There have been other researchers in the past who found free data channels in VoLTE networks, but their methods used a CDR bypass that relied on SIP and RTP (Real-time Transport Protocol) messages.

The method the P1 team discovered relies on attackers using SIP and SDP (Session Description Protocol) messages to create unmonitored data tunnels in VoLTE networks.

This could be an issue with lawful interception (surveillance) because it allows possible crime suspects a way to create covert data communications channels.

User identity spoofing through SIP INVITE message

Attackers can modify certain headers in SIP INVITE messages and place calls using another user's MSISDN (phone number).

Mobile networking equipment does not verify if the SIP INVITE header information is correct, taking the caller's identity at face value.

SIP MSISDN spoofing

Researchers warn that this is a "critical" issue that may result in attackers accessing another person's voice mail, or could cause problems for law enforcement monitoring criminals, who would be able to avoid surveillance by placing calls from another phone number.

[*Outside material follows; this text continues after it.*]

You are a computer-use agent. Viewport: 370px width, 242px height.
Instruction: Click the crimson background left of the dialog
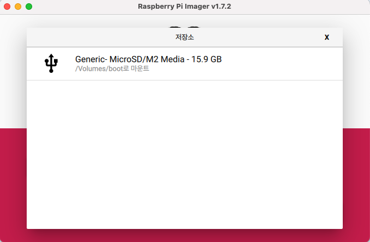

Not mentioned by researchers, but a plausible scenario, is if tech support scammers would spoof the phone numbers of legitimate companies to call customers and obtain sensitive information such as passwords, card PINs, and other.

VoLTE equipment fingerprinting and topology discovery

This vulnerability allows an attacker to fingerprint network equipment of a target operator just by listening to VoLTE telephony traffic reaching an Android smartphone.

According to the research team, this finely detailed data about the mobile telco's network setup can be found in "200 OK" messages the phone receives when connecting to the mobile network

Researchers recommend that mobile telcos sanitize the headers of "200 OK" messages and remove any equipment info that may allow an attacker to create a virtual map of its network. This information is dangerous because it allows threat actors to plan and carry out finely-tuned attacks against the mobile operator.

Leak of the victim's IMEI

Researchers discovered that by watching VoLTE traffic on an Android that's initiating a call, intermediary messages exchanged before establishing a connection reveal information about the callee (victim)'s IMEI number.

These intermediary messages are "183 Session Progress" SIP messages, and the diagram below shows their location in the normal progression of a VoLTE connection before the phone call is established.

Diagram of a VoLTE connection

Researchers say this attack doesn't need for a phone call to be established, and miscreants can drop the call after they collected the target's IMEI.

International Mobile Equipment Identity (IMEI) is a serial number unique to all mobile phones. They are unique per phone and are generally used to block (stolen) devices from accessing a mobile network.

Leak of the victim's personal information

Similarly to the attack above, researchers also discovered that the same "183 Session Progress" SIP messages can also leak more detailed information about victims.

This information is stored in another section of the "183 Session Progress" SIP message header and contains details about the victim's "UTRAN CellID", which is the unique identifier of a physical antenna the callee (victim) is using to receive the call.

In other words, attackers could initiate shadow calls, detect the victim's approximate location, and hang up before the phone call is established.

UTRAN CellID

For the latter two attacks, the research team recommends that mobile operators strip or sanitize these 183 SIP message headers, so they only reach the necessary equipment to support a call, and not the attacker's smartphone.

The team's research paper, entitled "Subscribers remote geolocation and tracking using 4G VoLTE enabled Android phone" was presented last week at SSTIC (Symposium sur la Sécurité des Technologies de l'Information et des Communications), a security conference held each year in Rennes, France.